ETAT DES LIEUX
L’année 2007 ne doit pas en principe connaître d’autres élections.
Maintenant que nous nous sommes prononcés, pendant 5 ans, l’action de redressement de notre pays est engagée jusqu’en 2012 par le Président Nicolas SARKOZY.
L’importance des élections nationales du printemps a conduit à une modification du calendrier électoral.
L’année 2008 sera une autre année d’élections, locales, puis pour la Côte d’Or, d’élections sénatoriales à l’automne.
En mars 2008 seront renouvelables l’intégralité des Conseils Municipaux et la moitié des conseillers généraux élus en 2001.
Pour le conseil général sont notamment renouvelables pour le Grand Dijon les cantons de DIJON 1, DIJON 2, DIJON 3, DIJON 7, DIJON 8, et CHENOVE.
Sur la 3e circonscription le canton de GENLIS est également renouvelable.
Quelques enseignements à tirer des derniers résultats à l’approche de ces élections locales:
Les résultats du second tour des législatives et des Présidentielles ont donné une majorité à l’UMP sur les cantons de DIJON 1, DIJON 7, DIJON 8.
Des résultats différents entre les présidentielles (majorité pour Nicolas SARKOZY) et les législatives (majorité à la gauche) sur les cantons de DIJON 2, Genlis et Chenôve, pourtant tous trois tenus par des conseillers généraux de gauche, démontrent que la victoire est possible demain dans ces cantons.
Le Parti Radical sera présent lors de ces élections cantonales.
Les investitures cantonales seront discutées au sein du Parti Radical puis de l’UMP.

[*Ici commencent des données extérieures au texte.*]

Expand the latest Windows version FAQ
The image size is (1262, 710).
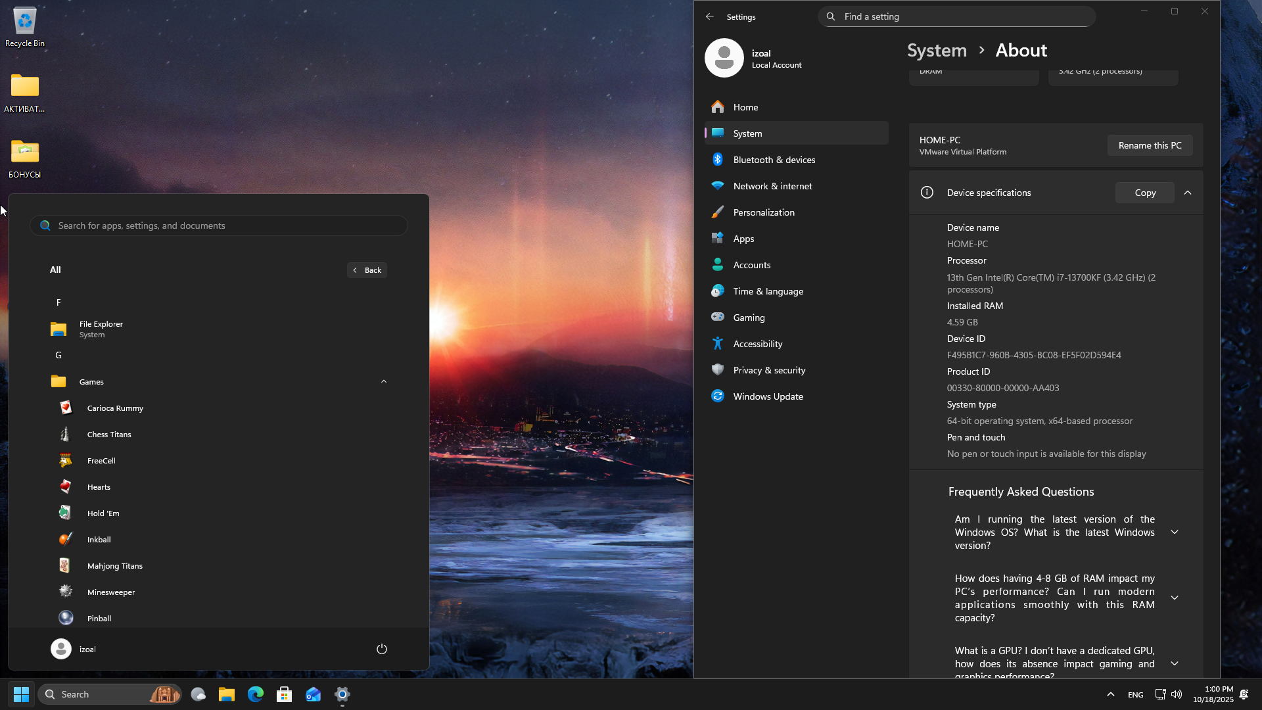(1175, 532)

Au sein de l’UMP c’est le Comité Départemental de l’UMP 21 dans lequel nous avons 9 élus radicaux qui décidera des investitures dans les communes, en dehors de DIJON, et pour les cantons.
Les élections municipales auront lieu le même jour que les cantonales.

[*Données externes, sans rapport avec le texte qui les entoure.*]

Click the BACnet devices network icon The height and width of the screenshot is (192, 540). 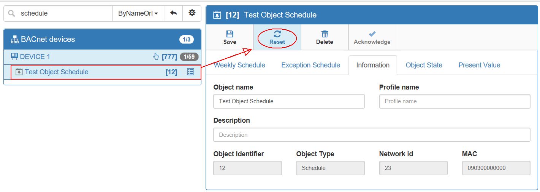tap(15, 39)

707 communes renouvelleront leurs conseils en Côte d’Or.
Naturellement une des batailles importantes sera celle de DIJON et du GRAND DIJON, car le Président du Grand DIJON (Communauté d’Agglomération de DIJON appelée GRAND DIJON) dépend du résultat des élections sur DIJON. 33 conseillers du Grand Dijon sur 66 sont dijonnais !
C’est pourquoi toutes les communes appartenant au Grand Dijon sont indirectement concernées par l’élection municipale de la ville de Dijon. A mon sens, à moyen terme l’élection au second degré des conseilles communautaires devra être modifiée au profit d’une élection au suffrage universel direct.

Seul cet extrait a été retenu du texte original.